Prediction of protonation states for small molecules
Project description
pKasso
pKasso determines protonation states for small molecules based on the pKa predictor MolGpKa (https://github.com/Xundrug/MolGpKa).
One protonation microstate describes a unique charge pattern on the protonable sites of molecules. pKasso enumerates protonation microstates, screens pKa values between connected microstates, and predicts pH-dependent microstate frequencies based on the graph of free energy differences between microstates.
The easiest way to run pKasso is via the webserver: [ADD LINK TO WEBSERVER]
Installation
# Create conda environment
conda create -n pkasso python=3.12
conda activate pkasso
# Install pkasso from PyPI
pip install pkasso
Command line interface
The command line interface is called via pkasso.

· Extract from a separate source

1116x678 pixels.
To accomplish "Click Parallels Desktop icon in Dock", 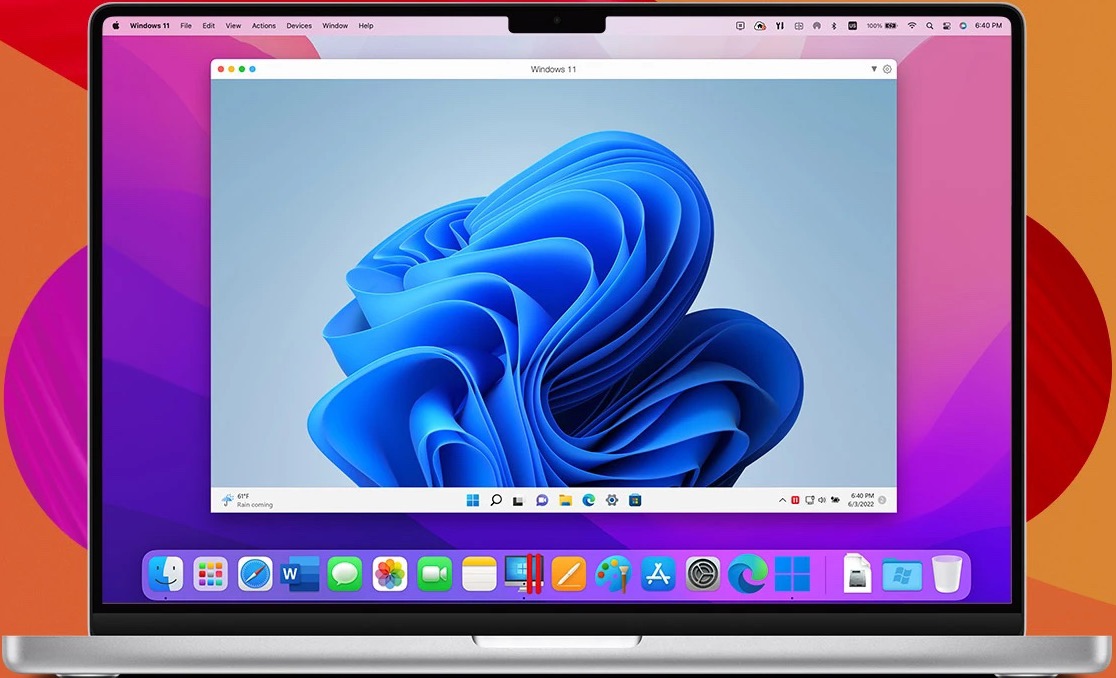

pkasso single: Calculate single pH-dependent microstate probabilities given a SMILES stringpkasso batch: Batch process a .smi file to calculate pH-dependent microstatespkasso scan: Scan a pH range and plot the microstate distributions for all pH values (for a single molecule); calculate macro-pKa values.
pkasso --smiles 'OC(=O)C(c1ccc(O)cc1)CNCCN'
# equivalent to
# pkasso single --smiles 'OC(=O)C(c1ccc(O)cc1)CNCCN'
Get help for different pKasso options (single prediction, batch prediction, pH scan) with
pkasso --help
pkasso single --help
pkasso batch --help
pkasso scan --help
Python interface (e.g. in a notebook)
from pkasso import protonate
name = 'mymolecule'
smiles = r'OC(=O)C(c1ccc(O)cc1)CNCCN'
pH = 7.0
# Include microstates with probability of 20% compared to most probable microstate
# Select cutoff_export = 1. to only output the most likely microstate
cutoff_export = 0.2
# protonate accepts a smiles string or an rdkit Mol as input
smiles_out, mols_out = protonate(smiles, name=name, pH=pH, cutoff_export=cutoff_export)
print(smiles_out)
For more examples, see the jupyter notebook in example/example.ipynb.
Local webserver
A local webserver can be hosted via pip install pkasso[webserver] followed by calling pkasso-web or by downloading and running the docker image [ADD LINK].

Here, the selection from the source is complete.